[Data on locating visible targets]
☆ ☆ ☆ ☆
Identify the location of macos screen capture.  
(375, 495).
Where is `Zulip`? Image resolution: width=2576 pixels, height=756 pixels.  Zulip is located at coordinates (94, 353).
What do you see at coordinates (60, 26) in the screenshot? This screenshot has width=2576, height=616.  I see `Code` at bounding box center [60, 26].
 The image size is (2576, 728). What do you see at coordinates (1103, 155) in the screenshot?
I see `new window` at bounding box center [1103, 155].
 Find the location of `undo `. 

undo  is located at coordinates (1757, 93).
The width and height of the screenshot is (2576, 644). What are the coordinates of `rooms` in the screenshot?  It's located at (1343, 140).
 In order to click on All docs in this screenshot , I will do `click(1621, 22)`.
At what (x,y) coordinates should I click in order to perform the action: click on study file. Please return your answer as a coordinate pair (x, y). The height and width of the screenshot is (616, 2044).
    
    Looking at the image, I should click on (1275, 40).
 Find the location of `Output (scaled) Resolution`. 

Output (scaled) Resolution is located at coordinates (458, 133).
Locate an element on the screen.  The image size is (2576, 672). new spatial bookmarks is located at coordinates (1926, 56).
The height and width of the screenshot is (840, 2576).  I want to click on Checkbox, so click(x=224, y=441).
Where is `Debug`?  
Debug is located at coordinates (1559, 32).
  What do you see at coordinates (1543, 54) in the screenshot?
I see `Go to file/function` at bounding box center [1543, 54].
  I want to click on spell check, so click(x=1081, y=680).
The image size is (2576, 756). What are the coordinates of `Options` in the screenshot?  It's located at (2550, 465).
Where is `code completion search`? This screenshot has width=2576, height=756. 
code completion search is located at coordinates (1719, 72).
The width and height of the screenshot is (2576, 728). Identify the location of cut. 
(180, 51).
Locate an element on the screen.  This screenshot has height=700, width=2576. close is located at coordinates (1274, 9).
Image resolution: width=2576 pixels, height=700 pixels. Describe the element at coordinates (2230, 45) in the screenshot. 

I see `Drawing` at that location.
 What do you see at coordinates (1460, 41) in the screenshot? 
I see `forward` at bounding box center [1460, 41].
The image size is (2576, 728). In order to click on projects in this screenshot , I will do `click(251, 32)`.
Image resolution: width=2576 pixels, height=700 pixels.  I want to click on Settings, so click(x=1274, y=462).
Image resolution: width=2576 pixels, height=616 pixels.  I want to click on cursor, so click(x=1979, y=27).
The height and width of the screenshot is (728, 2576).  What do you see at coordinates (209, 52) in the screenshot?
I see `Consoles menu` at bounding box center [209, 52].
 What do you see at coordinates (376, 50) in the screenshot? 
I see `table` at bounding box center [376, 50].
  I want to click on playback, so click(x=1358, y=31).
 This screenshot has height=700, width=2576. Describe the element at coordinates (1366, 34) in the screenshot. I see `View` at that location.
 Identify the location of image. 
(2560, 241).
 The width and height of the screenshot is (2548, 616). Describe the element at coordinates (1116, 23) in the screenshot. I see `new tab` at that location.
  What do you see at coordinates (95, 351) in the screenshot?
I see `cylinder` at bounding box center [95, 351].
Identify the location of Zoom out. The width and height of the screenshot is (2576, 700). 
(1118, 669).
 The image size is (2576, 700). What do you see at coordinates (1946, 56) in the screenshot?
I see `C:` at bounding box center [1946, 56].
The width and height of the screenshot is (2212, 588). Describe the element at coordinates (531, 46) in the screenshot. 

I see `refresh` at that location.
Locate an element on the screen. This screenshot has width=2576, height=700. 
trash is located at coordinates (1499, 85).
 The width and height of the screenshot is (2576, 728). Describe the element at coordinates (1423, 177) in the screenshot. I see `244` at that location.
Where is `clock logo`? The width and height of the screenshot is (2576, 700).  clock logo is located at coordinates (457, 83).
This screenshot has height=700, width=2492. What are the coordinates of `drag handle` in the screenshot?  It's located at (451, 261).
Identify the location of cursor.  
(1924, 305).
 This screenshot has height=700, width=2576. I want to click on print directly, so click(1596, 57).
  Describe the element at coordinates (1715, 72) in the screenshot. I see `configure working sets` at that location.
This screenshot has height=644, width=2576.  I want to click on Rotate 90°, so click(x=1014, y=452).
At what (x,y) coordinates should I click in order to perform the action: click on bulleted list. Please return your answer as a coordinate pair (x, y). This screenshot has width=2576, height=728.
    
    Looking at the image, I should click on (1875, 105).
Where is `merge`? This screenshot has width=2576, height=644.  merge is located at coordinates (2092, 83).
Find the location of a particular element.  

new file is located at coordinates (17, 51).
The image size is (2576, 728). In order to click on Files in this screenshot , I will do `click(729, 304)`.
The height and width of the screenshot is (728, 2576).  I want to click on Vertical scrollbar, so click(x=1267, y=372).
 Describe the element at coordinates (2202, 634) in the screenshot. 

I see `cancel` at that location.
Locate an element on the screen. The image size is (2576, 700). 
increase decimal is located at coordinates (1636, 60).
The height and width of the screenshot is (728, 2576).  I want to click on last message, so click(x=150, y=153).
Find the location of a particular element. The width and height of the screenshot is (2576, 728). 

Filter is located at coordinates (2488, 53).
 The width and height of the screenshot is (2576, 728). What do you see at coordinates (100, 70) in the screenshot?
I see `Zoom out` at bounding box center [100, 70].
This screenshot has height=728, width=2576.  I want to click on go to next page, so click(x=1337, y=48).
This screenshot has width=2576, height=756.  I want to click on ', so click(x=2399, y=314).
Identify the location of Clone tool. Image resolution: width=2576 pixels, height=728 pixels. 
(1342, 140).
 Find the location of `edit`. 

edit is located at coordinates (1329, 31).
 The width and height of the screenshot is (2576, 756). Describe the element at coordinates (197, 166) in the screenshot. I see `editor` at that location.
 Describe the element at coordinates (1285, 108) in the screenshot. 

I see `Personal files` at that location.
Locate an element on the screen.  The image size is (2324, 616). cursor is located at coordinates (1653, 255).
☆ ☆ ☆ ☆
→ The request:
Quote word for word the stretch of rows from the line containing "so click(x=1267, y=372)." through the end of the rows.

→ Correct answer:
The height and width of the screenshot is (728, 2576).  I want to click on Vertical scrollbar, so click(x=1267, y=372).
 Describe the element at coordinates (2202, 634) in the screenshot. 

I see `cancel` at that location.
Locate an element on the screen. The image size is (2576, 700). 
increase decimal is located at coordinates (1636, 60).
The height and width of the screenshot is (728, 2576).  I want to click on last message, so click(x=150, y=153).
Find the location of a particular element. The width and height of the screenshot is (2576, 728). 

Filter is located at coordinates (2488, 53).
 The width and height of the screenshot is (2576, 728). What do you see at coordinates (100, 70) in the screenshot?
I see `Zoom out` at bounding box center [100, 70].
This screenshot has height=728, width=2576.  I want to click on go to next page, so click(x=1337, y=48).
This screenshot has width=2576, height=756.  I want to click on ', so click(x=2399, y=314).
Identify the location of Clone tool. Image resolution: width=2576 pixels, height=728 pixels. 
(1342, 140).
 Find the location of `edit`. 

edit is located at coordinates (1329, 31).
 The width and height of the screenshot is (2576, 756). Describe the element at coordinates (197, 166) in the screenshot. I see `editor` at that location.
 Describe the element at coordinates (1285, 108) in the screenshot. 

I see `Personal files` at that location.
Locate an element on the screen.  The image size is (2324, 616). cursor is located at coordinates (1653, 255).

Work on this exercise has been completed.